Fotografowanie stało się dla mnie okazją do odnowienia znajomości z osobami, z którymi nie widziałem się od lat.
Spotkanie zaczęliśmy od obejrzenia filmu o Zofii Rydet. Potem poszło już łatwo.
Prosiłam ich, aby byli poważni, nie uśmiechali się – i właśnie wtedy wybuchali śmiechem, nie mogli przestać się śmiać i tak ich fotografowałam.
Przyszłam do tej pani, ale zanim zrobiłyśmy zdjęcie, czekałam ponad godzinę – mówiła, że „rychtuje się do fotografii”.
Zrobiliśmy zdjęcie, a potem on usiadł i zaczął pokazywać mi swoje rodzinne fotografie.

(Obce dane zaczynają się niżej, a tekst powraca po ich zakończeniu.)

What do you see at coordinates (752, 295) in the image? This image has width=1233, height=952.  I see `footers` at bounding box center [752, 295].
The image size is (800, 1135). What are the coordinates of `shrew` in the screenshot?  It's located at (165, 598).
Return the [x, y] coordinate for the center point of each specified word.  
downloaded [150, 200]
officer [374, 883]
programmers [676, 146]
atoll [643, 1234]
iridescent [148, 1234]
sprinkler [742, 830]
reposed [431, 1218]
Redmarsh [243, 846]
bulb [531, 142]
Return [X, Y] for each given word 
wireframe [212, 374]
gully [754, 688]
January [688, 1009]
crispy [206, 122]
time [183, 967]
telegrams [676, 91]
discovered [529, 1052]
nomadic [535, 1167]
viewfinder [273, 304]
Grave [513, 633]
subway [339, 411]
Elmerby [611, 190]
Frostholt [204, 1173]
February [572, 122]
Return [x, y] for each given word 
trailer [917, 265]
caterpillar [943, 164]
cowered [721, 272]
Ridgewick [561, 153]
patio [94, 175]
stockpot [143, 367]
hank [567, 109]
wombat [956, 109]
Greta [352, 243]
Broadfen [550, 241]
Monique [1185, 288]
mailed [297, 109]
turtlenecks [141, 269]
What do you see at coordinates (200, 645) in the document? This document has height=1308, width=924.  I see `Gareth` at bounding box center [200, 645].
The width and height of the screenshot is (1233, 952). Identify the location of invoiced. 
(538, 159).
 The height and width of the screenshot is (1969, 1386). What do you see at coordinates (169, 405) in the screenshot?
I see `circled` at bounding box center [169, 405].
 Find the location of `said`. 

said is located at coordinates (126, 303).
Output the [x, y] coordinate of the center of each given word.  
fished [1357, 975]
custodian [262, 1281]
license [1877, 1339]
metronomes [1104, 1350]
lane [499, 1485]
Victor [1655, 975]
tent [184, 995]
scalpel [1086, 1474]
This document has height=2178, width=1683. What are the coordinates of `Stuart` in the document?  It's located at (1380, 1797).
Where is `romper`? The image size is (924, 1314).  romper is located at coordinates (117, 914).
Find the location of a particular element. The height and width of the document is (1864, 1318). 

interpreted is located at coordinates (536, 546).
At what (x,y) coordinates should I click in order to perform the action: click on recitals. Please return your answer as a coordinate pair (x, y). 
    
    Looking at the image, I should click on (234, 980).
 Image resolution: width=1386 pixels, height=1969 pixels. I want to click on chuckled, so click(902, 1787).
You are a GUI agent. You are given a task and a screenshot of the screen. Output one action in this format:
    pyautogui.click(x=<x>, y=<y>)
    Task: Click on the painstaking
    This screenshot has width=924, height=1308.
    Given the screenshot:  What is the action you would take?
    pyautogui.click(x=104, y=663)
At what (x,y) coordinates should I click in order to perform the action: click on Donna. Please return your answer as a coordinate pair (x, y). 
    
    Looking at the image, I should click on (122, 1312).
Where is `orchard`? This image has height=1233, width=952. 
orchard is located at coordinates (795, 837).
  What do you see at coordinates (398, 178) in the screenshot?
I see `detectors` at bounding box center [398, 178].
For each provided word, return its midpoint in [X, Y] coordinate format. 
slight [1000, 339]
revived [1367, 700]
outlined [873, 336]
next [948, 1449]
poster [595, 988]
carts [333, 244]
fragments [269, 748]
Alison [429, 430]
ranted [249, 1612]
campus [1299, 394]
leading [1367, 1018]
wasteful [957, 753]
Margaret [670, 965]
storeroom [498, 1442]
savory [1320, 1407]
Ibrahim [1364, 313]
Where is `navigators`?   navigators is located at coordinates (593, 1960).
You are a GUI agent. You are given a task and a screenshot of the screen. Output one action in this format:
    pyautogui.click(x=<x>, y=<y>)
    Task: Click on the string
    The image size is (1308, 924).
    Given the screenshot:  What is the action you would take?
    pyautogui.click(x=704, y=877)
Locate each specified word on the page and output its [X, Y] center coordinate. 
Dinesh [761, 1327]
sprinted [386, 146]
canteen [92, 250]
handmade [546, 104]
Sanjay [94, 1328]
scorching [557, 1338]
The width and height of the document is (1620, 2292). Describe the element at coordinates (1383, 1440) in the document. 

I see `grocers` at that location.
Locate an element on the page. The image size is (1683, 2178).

I to było prawdziwe spotkanie.
To jest misiek Kuba. Znalazłem go niedawno na strychu.
Kredens jest rozebrany, bo się rozpadał. To krzesełko się zachowało. Pod śliwką stoi.
Na zdjęciu jest moja znajoma, której nie widziałam siedem lat. Ta fotografia była okazją do ponownego spotkania.
To była niedziela. Gdy przyszłam, ta pani czekała z rosołem na córkę.
Zastanawiam się co na te moje zdjęcia powiedziałaby Zofia Rydet – czy zaakceptowałaby je dzisiaj w swoim cyklu?